STATED GOAL. Could you rewrite the lines from the one with "You are a GUI" up to and including the one with "(x=886, y=67)", putting "screen capture" wherever "screenshot" appears and changing nothing else? Leave the pictures out of your answer.

PROVIDED INFORMATION.
_ _ _ _

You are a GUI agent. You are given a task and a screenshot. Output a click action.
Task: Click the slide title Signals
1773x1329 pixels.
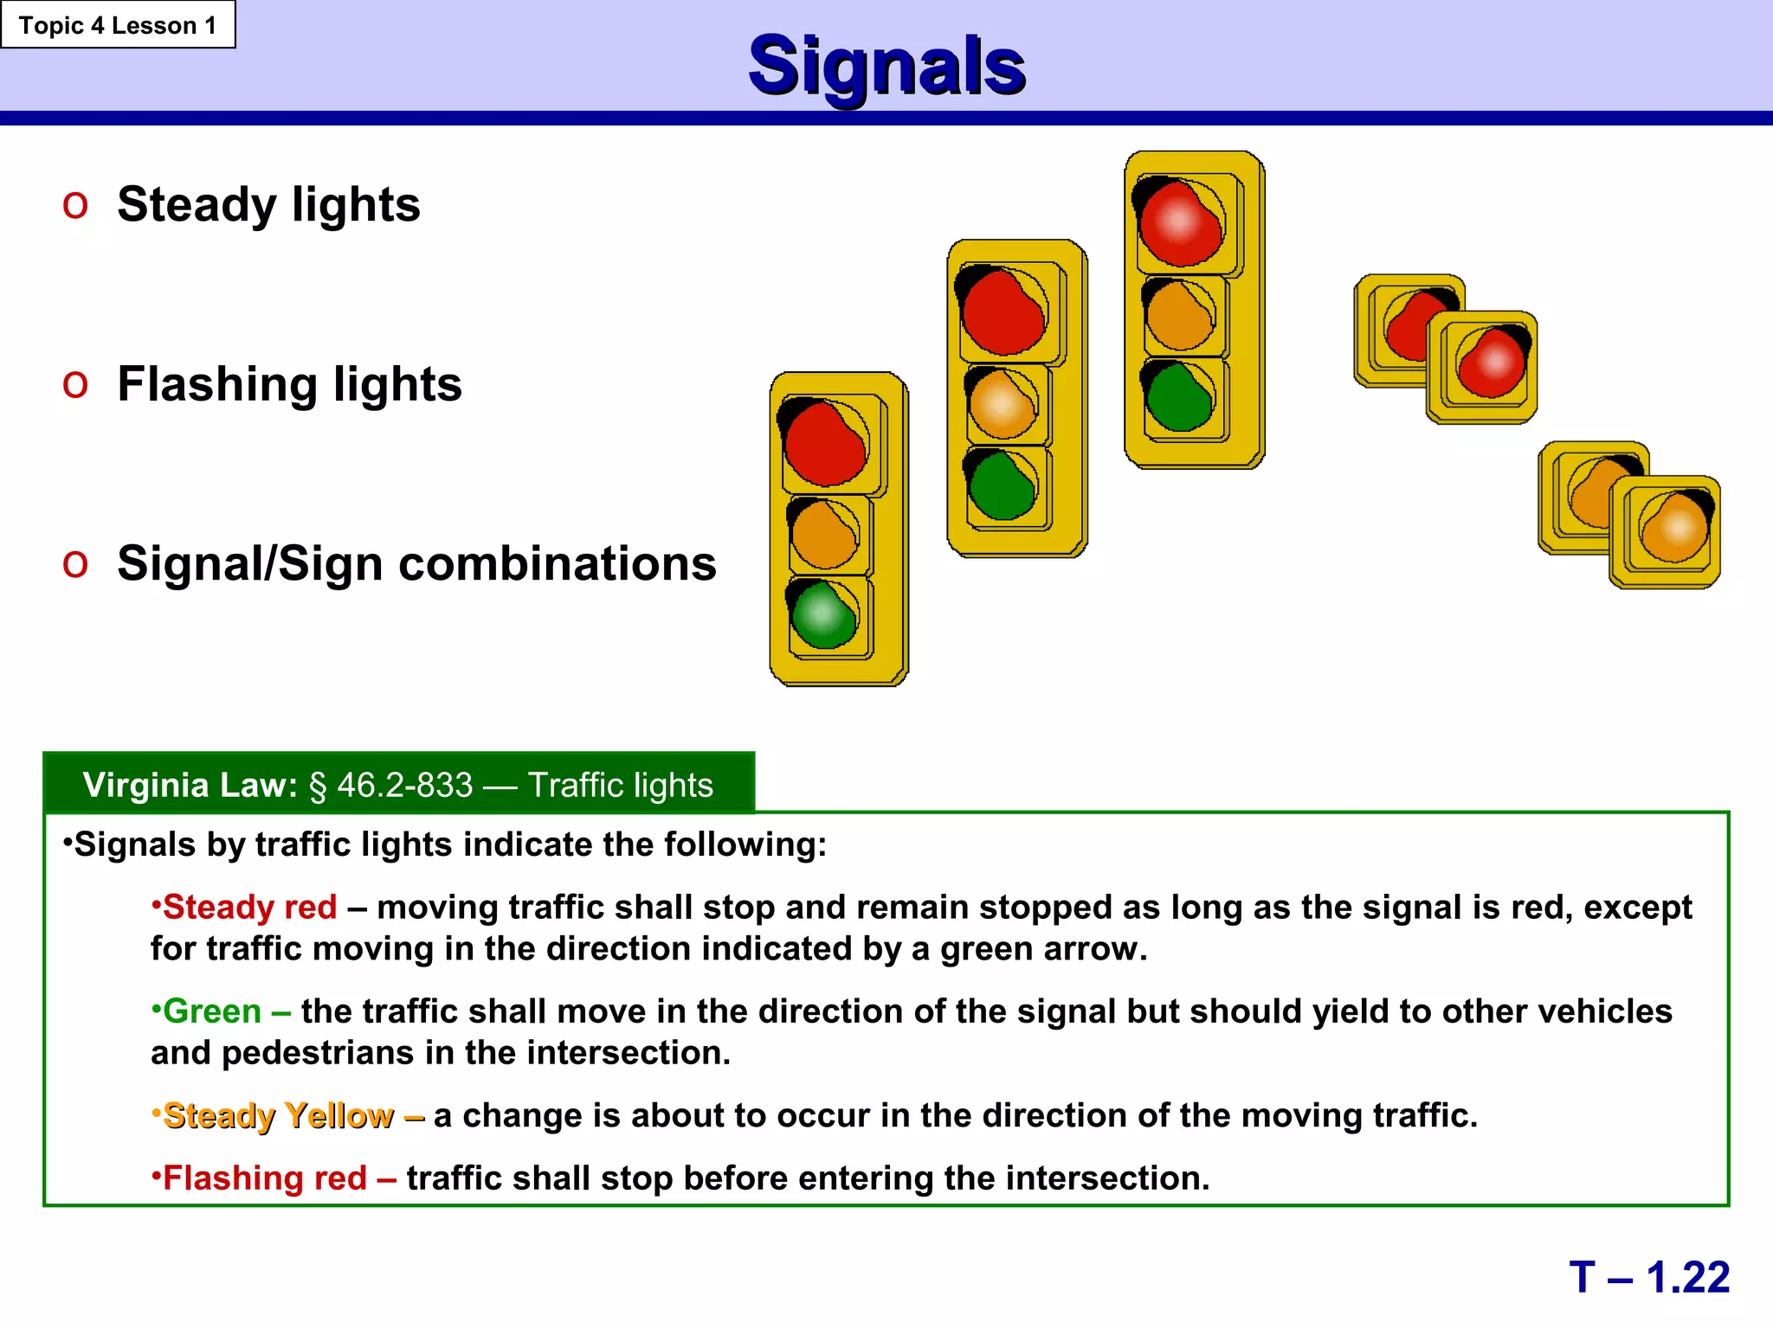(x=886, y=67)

_ _ _ _

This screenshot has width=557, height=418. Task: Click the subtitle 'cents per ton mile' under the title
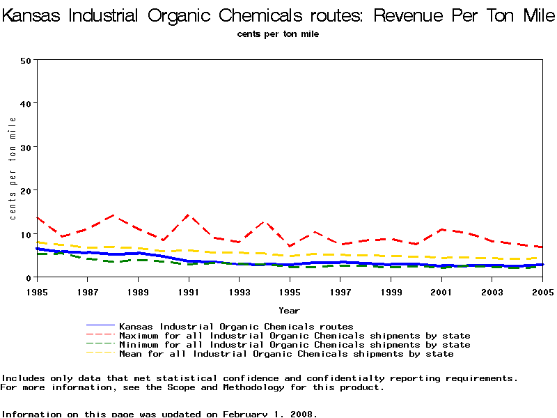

_ _ _ _

RESULT.
You are a GUI agent. You are given a task and a screen capture. Output a click action.
Task: Click the slide title Signals
1773x1329 pixels.
(x=886, y=67)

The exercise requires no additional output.